My mother just phoned with terrible news: my 53-year-old cousin Patty died suddenly. Her 11-year-old son found her on the hallway floor of their condo when he woke up this morning.
Patty was my oldest female cousin on my father’s side. As a child, I followed her around at family parties like a puppy. She was very kind, and didn’t mind spending time with her younger cousin. When I was 9, her brother John tried to put a newt on my head at a barbeque at their home on Long Island. Patty told him to stop, and invited me up to her room, and it was a real teenager’s room! In fact, it looked like Laurie Partridge’s room. I thought Patty was prettier than Susan Dey because she had long, silky blonde hair. We sat on her bed and looked at Tiger Beat. She didn’t even mind when I accidently spilled some soda on her latest issue of Seventeen Magazine. I idolized her.
After she graduated from high school in 1975, Patty moved out to California to take a job working with stuff called “microcomputers.” At a family reunion on Easter 1976, I saw her again. She was even more beautiful than I remembered. Patty was 5’8 and very slim. She had on these high-waisted jeans with wide, flared legs, and a rose-colored peasant blouse. The men in our family were ribbing Patty about being a “career woman.” “She’s like Mary Tyler Moore!” I thought. When we had a chance to slip away to her room and speak privately, Patty told me she worked in marketing. Although I read a lot of books, I didn’t really understand what marketing was at age 13. I listened really hard when she spoke about some weird language she learned called BASIC. Actually, I was more interested in hearing about how she loved to “boogie” at discos. I asked her how she was able to dance in the platform heels she wore. She laughed, and said it was easy, and she could show me. Patty put on the LP “Disco Baby” on the stereo, and started doing a line dance called The Hustle. Patty told me to get on my feet and she would teach me how to do this too. Oh, I was in heaven! When we collapsed on her bed, giggling, Patty whispered to me, “I think you would look bitchin’ in platform shoes!”
Patty came East again for Grandma’s funeral in 1982. I was 19, a sophomore in college, and thought I knew everything. When she came over to hug me, I was stiff.

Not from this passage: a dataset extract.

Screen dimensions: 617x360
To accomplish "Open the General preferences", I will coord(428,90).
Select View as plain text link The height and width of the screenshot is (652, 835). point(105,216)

After all, I was a grown woman now. Patty, then 24, never had “bothered” to get a college degree. The fact that she was a complete success in the rapidly growing personal computer industry eluded me. I overheard one relative say that Patty’s brief marriage broke up because she worked too much. She seemed kind of sad and pathetic to me. What a smug and stupid little bitch I was.
By the late 1990s, Patty wanted more from life than a career. She was in her early 40s. While Patty was dating some guy, she got pregnant. The guy didn’t stick around. She looked so beautiful when her son was born in 2000. I never saw her look happier. She was a devoted mother, and she really did glow when she spoke about her kid. Ultimately, Patty was the kind of woman I always admired. She was brave, intelligent, strong, kind and loving. I’m old enough to know now how very brief her life was.